= Jean Pierre Ginnett =

French circus proprietor (1798–1861)

Jean Pierre Ginnett ( Ginet; 6 August 1798 - January 1861) was a French-born circus proprietor working in Britain, who founded the Ginnett circus dynasty.

==Biography==
He was born in Solaize, France. According to family tradition, he and other members of the family fought in the French cavalry at Waterloo in 1815, and were captured. As prisoners of war, they were shipped to England and later released. Ginnett remained in England, and set up a show with performing ponies and canaries at Ludgate Circus in London. He also worked as a horse breeder, probably in association with equestrian performer Andrew Ducrow. In 1825, he married Ann Partridge of Leigh-on-Sea, in London.

He founded Ginnett's Circus in Nottingham in 1841. By 1858, Ginnett's touring operation was billed as "a mammoth circus & matchless troupe of equestrians [with a] stud of 70 blood horses and fairy ponies." The show included re-enactments of Dick Turpin's ride to York, and of the storming of Delhi, together with clowns.

Jean Pierre Ginnett died in London in 1861 and is buried in Kensal Green Cemetery.

==Later developments==
His son, John Frederick Ginnett (1825 in London – 1892) and three grandsons Claude (b. Bath, 1857-1911), Frederick Emile (b. Sheffield, 1859-1924) and Albert (b. Southampton, 1864-1894) followed him in developing the circus. His daughter was the equestrian circus performer Marie Macarte and his great-granddaughters the high-wire and strongwoman act the Macarte Sisters.

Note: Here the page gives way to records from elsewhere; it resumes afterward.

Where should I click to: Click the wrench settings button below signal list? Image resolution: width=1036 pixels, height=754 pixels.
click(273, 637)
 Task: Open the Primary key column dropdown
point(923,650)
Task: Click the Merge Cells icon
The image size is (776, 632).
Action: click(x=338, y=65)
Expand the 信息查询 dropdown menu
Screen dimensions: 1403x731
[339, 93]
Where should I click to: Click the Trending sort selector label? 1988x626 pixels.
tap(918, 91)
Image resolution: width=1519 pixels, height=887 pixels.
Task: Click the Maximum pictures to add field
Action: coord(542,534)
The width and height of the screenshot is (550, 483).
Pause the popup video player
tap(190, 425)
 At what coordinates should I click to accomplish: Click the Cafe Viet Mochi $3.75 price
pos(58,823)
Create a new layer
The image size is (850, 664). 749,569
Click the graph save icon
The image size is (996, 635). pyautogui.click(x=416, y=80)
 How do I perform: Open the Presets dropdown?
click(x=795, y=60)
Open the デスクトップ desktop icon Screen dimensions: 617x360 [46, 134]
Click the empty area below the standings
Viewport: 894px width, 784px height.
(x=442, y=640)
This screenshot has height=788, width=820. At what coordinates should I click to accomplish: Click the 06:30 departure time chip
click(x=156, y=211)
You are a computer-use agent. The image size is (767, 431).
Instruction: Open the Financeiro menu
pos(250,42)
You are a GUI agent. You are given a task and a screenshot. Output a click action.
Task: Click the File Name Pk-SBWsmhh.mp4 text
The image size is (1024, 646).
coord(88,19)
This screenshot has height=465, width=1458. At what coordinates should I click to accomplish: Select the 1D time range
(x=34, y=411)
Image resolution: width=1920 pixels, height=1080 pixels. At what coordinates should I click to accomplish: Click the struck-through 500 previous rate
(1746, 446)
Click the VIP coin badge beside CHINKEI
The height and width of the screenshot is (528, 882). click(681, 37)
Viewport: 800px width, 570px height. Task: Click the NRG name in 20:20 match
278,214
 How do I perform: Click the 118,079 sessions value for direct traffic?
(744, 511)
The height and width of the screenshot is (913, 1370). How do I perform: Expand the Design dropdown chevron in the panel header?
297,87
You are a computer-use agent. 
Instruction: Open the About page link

In 1876, the Ginnetts' first permanent circus building was opened at Park Crescent Place in Brighton; it later became the Gaiety Theatre before being demolished in about 1930. In the 1890s, the Brighton Hippodrome was built to commemorate the golden jubilee of the founding of the circus. John Frederick Ginnett is buried in the family vault in Woodvale Cemetery and Crematorium in Brighton.

The circus itself operated until the 1930s, and was later revived by family members.